= EXCERPT =
* start *
Set in the heart of Chiapas, Mexico is the incredible Palenque Ruins. This outstanding example of an ancient Mayan city quite rightly holds UNESCO World Heritage Site status and is undoubtedly worth a visit as you travel through Mexico. Set within lush jungle and, astonishingly, only partly excavated, wandering Palenque Ruins feels like stepping into the pages of the Jungle Book. As you wander the complex, you’ll half expect King Louis to come swinging from the tree tops surrounding the complex. It’s truly magical.
In this guide, we’ll tell you everything you need to know about visiting Palenque Ruins in Mexico. But first, what are the Palenque Ruins?
For more Mayan ruins as you travel through Mexico, check out our post here!
Table of Contents
What Is Palenque?
Palenque is an ancient Mayan city located in the state of Chiapas, Mexico. Although smaller than other well-known Mayan sites like Chichen Itza and Tikal, Palenque was still a vast city with great importance, controlling large areas of modern Chiapas.
Today, the ruins are explored by thousands of visitors every year. The jungle setting of the Palenque Ruins makes exploration of the incredible temples and pyramids extra special and quite different from other Mayan archaeological sites you may have already seen in Mexico.
The modern town of Palenque lies just 9km away, making a trip to see the famous ruins very easy indeed. But, before we get into the ins and outs of a visit, let’s explore a little history of Palenque Ruins.
History of Palenque Mayan Ruins
The incredible city of Palenque was a grand Mayan stronghold between 226 B.C. and 799 A.D. The supposed founder of the city as it grew to be is K’uk’ Bahlam I, during the early classic period (200 to 900 A.D.). But, perhaps Palenque’s most famous ruler is K’inich Janaab’ Pakal (AKA Pakal the Great and simply Pakal). The great Pakal was responsible for the buildings we see today, after rebuilding following attacks from the city of Calakmul. The main pyramid at Palenque – Temple of Inscriptions, is where Pakal’s sarcophagus was found.
Because Palenque Ruins contain such a wealth of hieroglyphic inscriptions on many of the ruined buildings, it’s been possible to piece together a timeline of rulers and of general life in Palenque.
After Palenque was eventually abandoned, the impressive city was gradually swallowed up by the jungle. Much of the city is still to be excavated.
Palenque Ruins Facts
- Palenque was known as Lakamhaʼ in the ancient Itza language. It meant big water.
- Only around 10% of Palenque Ruins have been excavated.
- Palenque Ruins receives close to 1 million visitors a year.
* end *
= EXERCISE TASK =
According to the Palenque guide, which ruler was responsible for the buildings seen at the site today?

= DATA SUPPLIED =
* start *
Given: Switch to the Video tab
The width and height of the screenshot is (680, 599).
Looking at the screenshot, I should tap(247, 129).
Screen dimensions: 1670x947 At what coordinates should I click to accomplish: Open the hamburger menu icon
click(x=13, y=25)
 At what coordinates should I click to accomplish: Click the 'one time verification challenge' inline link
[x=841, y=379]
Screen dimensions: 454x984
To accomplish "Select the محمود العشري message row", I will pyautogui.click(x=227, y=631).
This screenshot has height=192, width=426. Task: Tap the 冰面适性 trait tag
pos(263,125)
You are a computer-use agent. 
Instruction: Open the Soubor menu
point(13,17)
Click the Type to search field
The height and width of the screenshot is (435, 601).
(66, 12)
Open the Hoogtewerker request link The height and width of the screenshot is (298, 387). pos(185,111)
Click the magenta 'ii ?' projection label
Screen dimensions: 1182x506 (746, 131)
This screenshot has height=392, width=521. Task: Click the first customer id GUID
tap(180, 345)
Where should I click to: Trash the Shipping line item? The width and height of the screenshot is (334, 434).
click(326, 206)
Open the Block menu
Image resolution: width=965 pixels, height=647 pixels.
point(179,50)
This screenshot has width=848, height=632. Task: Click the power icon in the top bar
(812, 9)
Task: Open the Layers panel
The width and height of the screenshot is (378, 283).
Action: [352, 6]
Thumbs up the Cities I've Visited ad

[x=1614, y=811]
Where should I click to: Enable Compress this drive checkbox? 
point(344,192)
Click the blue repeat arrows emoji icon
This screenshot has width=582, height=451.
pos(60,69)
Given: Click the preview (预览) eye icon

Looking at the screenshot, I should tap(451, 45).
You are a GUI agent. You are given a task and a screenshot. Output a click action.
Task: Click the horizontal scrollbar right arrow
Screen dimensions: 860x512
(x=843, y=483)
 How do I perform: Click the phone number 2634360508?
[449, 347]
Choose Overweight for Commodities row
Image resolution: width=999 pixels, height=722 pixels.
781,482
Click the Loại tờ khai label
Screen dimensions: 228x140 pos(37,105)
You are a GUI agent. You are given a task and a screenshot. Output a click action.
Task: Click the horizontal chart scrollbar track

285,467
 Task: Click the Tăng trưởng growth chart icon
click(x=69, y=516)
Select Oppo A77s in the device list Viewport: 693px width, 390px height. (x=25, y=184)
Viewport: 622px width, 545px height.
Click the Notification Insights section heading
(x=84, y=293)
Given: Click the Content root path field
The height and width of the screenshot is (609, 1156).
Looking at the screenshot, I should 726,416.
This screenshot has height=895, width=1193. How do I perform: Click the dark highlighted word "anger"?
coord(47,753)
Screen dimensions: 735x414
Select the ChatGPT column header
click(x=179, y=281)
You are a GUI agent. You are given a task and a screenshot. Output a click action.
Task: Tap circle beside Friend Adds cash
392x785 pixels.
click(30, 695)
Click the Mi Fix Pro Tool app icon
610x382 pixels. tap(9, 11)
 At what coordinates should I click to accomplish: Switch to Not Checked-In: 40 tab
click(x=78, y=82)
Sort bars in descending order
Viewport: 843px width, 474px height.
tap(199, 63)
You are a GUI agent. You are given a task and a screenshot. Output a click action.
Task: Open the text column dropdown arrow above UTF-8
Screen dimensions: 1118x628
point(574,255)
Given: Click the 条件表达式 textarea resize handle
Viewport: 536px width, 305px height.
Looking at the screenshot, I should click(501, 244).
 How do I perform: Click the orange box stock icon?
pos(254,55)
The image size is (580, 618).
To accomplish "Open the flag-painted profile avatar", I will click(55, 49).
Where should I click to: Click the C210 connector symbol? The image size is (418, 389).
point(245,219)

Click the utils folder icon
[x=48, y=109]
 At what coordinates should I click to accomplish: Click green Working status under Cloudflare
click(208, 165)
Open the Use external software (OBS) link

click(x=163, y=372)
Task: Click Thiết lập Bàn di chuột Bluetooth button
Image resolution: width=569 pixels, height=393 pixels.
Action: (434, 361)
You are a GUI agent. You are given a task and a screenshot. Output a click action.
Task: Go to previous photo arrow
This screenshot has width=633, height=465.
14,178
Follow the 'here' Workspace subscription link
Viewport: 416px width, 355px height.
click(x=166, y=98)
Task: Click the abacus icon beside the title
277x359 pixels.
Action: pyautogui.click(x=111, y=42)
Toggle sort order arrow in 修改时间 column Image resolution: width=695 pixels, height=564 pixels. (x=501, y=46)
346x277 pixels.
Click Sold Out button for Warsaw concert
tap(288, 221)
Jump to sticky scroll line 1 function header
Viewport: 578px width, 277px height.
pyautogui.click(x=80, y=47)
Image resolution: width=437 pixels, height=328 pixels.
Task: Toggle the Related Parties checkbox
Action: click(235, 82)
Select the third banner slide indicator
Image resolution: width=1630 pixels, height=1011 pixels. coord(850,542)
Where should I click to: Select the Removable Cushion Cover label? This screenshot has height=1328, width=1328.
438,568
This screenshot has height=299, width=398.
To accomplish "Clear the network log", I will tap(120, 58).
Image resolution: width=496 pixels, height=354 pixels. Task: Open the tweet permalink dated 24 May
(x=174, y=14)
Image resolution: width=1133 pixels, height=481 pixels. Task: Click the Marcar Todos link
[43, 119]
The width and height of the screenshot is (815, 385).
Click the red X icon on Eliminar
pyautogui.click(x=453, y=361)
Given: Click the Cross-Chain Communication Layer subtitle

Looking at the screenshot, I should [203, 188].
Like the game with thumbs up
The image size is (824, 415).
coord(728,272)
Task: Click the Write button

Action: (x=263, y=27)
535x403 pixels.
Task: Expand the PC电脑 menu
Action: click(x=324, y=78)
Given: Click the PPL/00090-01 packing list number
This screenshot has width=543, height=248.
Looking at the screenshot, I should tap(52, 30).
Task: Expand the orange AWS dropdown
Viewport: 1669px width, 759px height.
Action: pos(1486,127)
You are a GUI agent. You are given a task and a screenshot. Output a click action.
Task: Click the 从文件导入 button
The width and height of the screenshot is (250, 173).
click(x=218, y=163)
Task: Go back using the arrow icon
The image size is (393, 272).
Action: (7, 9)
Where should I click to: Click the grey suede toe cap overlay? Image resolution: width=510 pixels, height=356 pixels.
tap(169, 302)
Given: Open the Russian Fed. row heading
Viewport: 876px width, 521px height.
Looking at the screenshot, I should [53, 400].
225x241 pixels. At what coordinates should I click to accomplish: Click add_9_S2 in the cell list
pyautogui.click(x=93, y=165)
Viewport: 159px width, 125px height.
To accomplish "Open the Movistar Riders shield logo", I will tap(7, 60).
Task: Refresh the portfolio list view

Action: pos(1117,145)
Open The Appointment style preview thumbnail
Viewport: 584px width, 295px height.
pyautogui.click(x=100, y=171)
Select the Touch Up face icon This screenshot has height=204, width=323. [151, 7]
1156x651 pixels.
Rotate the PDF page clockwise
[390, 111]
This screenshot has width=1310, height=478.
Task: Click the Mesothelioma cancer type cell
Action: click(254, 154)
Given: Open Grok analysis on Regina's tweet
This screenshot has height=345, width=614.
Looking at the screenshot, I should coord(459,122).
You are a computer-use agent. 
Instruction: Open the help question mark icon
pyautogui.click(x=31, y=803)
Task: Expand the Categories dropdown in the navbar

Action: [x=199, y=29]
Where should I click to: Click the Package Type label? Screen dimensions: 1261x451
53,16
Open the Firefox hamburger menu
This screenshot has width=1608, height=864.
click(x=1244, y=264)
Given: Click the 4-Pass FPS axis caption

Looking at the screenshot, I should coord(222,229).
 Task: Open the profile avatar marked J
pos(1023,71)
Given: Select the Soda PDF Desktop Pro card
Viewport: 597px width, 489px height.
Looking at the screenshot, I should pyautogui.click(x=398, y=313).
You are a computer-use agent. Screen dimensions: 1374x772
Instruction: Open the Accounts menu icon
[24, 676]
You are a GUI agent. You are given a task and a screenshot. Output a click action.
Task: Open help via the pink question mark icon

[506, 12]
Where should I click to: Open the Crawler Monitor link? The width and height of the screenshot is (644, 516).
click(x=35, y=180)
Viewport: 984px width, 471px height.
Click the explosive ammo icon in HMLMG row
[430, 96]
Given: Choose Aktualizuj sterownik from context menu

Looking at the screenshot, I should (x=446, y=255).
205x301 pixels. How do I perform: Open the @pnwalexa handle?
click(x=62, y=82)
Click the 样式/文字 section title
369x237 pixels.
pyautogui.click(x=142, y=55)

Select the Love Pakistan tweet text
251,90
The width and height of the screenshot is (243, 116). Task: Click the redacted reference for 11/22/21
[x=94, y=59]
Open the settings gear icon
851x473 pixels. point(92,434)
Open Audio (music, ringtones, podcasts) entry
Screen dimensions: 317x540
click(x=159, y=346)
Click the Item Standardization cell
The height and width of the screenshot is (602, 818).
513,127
* end *
= ANSWER TO THIS EXERCISE =
K'inich Janaab' Pakal, known as Pakal the Great, who rebuilt the city after attacks from Calakmul.